If \(T(P)\) is the time it takes to run the code on \(P\) processors, then we can plot this time as a function of \(P\). In the ideal case, we would expect that \(T(P) = T(1)/P\), i.e. running the code on \(P\) processors will make it \(P\) times faster. This is most easily confirmed in a log-log-plot. In practice, the parallel speedup
\[ S(P) := \frac{T(1)}{T(P)} \]
is smaller than \(p\). Plotting \(S(P)\) as a function of \(p\) and comparing it to the ideal speedup \(S^\star(P) = P\) is helpful to quantify the impact of parallelisation. Another useful number performance indicator is the parallel efficiency
\[ E(P) := \frac{S(P)}{S^\star(P)} = \frac{T(1)}{P\cdot T(P)}, \]
which is a number between 0 and 1 that compares the achieved speedup to the ideal speedup. A code which has a parallel efficiency of \(100\%\) parallelises perfectly, while smaller values indicate that the code achieves only a fraction of its parallel potential. The following Figure 28 shows the runtime \(T(P)\) (left), speedup \(S(P)\) (centre) and parallel efficiency \(E(P)\) (right) for a Python implementation of the parallel matrix-matrix product for square matrices of different sizes:
While for all problem sizes the runtime initially increases as the problem is solved with more processors, scaling detiorates for smaller problem sizes. For larger problems, decent speedup can be achieved on more processors, but even there scaling eventually breaks down.

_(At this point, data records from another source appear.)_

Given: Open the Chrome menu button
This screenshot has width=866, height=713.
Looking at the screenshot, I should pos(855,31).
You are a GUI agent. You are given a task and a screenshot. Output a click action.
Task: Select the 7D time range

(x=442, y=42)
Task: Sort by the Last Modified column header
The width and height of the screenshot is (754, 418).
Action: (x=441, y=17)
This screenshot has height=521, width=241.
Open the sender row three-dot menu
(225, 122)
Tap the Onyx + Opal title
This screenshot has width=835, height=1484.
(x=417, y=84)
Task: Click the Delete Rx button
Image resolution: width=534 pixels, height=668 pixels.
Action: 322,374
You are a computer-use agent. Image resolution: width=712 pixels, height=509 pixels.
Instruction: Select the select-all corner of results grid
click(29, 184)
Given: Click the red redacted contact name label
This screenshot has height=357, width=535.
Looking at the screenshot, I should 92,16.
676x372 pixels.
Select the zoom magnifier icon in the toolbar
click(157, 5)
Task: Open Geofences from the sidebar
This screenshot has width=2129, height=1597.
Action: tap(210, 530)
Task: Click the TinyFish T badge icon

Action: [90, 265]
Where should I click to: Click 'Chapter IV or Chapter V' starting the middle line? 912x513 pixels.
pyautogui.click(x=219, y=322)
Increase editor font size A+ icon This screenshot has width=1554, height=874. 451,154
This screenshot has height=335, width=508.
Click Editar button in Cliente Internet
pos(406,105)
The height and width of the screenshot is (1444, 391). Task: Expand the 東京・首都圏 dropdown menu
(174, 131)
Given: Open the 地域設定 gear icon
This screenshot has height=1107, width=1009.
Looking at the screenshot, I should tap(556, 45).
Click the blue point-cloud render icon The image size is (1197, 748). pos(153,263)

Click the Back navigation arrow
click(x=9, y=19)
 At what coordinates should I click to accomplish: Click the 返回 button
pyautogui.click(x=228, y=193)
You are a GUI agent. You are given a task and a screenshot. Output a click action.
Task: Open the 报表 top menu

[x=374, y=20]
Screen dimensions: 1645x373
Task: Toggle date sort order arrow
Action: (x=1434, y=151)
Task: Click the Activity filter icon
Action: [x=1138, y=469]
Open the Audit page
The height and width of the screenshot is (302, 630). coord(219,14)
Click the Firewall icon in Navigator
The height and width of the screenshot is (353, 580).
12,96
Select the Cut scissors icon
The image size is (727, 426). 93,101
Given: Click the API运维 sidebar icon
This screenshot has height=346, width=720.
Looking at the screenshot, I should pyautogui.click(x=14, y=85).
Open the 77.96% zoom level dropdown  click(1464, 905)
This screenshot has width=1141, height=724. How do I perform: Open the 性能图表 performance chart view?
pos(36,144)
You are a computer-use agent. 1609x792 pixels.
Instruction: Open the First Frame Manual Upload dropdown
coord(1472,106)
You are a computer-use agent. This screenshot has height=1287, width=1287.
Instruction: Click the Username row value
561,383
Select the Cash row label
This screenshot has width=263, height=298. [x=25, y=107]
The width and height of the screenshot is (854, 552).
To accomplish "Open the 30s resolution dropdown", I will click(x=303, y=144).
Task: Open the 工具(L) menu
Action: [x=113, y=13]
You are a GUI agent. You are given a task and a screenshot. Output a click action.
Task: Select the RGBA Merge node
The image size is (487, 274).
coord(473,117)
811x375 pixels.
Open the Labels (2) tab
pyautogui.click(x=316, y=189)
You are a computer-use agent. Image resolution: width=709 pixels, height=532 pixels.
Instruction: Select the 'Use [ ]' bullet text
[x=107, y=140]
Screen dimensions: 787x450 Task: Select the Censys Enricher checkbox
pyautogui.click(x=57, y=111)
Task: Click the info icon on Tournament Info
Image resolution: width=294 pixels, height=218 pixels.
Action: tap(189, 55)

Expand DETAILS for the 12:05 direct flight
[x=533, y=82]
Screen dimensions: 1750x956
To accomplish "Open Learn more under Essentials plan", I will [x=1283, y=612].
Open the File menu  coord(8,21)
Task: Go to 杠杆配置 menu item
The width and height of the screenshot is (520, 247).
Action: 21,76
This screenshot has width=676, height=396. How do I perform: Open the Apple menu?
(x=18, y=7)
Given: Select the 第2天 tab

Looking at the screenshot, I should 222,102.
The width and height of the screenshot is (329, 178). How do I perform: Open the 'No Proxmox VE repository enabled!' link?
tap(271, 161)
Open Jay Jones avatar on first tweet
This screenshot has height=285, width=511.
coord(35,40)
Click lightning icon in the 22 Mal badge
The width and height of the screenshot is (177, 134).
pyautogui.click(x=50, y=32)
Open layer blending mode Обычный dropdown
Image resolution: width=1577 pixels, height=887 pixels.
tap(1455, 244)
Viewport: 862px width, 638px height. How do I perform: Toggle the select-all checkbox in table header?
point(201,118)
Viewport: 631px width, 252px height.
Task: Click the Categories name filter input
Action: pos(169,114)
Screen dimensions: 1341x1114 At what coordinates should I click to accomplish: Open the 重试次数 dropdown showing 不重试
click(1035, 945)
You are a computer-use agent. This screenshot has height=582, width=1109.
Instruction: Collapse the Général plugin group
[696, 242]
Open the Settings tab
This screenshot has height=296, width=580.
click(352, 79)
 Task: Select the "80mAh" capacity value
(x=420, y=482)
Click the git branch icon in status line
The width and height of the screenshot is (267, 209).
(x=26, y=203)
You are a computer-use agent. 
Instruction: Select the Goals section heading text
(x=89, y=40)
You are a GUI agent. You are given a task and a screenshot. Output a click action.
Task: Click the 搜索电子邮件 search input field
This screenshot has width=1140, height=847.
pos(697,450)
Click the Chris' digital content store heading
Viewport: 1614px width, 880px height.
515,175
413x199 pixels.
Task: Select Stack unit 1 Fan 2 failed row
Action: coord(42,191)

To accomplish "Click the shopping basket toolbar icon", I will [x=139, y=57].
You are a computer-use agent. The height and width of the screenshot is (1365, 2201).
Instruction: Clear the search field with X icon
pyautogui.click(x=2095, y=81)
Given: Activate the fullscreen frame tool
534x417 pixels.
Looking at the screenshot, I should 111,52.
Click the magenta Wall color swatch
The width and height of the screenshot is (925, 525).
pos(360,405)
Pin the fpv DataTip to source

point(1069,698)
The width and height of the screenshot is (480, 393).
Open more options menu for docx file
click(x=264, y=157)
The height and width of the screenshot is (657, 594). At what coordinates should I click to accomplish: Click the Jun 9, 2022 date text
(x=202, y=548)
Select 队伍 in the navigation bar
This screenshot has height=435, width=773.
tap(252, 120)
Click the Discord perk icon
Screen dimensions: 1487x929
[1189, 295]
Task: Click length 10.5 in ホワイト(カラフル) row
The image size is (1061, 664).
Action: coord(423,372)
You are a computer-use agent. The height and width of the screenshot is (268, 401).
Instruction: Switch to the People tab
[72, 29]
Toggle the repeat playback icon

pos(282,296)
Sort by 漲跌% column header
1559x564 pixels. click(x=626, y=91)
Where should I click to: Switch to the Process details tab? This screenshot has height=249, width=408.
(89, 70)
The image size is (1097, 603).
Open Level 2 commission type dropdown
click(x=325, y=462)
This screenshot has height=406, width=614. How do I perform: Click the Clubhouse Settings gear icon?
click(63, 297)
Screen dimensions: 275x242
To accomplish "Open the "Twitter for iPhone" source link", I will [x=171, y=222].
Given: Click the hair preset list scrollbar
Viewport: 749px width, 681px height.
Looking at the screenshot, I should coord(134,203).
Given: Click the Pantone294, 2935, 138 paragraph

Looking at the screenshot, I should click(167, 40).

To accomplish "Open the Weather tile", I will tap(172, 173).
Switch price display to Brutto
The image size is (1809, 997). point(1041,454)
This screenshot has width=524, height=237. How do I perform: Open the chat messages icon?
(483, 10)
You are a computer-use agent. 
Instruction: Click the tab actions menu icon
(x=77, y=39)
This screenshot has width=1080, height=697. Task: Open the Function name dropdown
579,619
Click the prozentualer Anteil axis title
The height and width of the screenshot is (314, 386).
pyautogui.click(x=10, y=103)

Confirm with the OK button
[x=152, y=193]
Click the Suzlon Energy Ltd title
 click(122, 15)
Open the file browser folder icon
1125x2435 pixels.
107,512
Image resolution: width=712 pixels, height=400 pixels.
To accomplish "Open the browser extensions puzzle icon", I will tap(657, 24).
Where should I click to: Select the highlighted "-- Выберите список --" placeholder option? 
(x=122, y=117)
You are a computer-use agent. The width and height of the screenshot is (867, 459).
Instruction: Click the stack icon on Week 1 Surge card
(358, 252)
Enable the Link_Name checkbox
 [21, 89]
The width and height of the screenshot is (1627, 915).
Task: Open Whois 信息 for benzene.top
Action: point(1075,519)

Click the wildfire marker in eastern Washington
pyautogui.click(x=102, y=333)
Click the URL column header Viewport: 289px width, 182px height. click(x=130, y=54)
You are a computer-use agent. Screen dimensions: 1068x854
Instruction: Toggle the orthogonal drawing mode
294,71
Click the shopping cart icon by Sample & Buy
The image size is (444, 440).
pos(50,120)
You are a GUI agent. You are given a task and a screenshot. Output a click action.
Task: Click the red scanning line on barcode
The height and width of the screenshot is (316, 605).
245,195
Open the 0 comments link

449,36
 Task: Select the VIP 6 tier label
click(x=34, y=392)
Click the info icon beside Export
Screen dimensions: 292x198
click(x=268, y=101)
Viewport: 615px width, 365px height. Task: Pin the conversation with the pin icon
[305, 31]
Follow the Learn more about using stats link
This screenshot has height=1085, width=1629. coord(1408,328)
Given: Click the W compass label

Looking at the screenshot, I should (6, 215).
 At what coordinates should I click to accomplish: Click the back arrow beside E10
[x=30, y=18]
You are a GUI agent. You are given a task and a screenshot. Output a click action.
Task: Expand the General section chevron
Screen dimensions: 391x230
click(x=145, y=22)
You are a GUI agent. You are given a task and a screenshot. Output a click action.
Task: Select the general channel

It is instructive to compare the measured results in Figure 28 with the corresponding theoretical values in Figure 29, which were obtained with the performance model in (34). While the details differ, we observe good quantitative agreement. In particular, the performance model also predicts earlier breakdown of scaling for smaller problem sizes.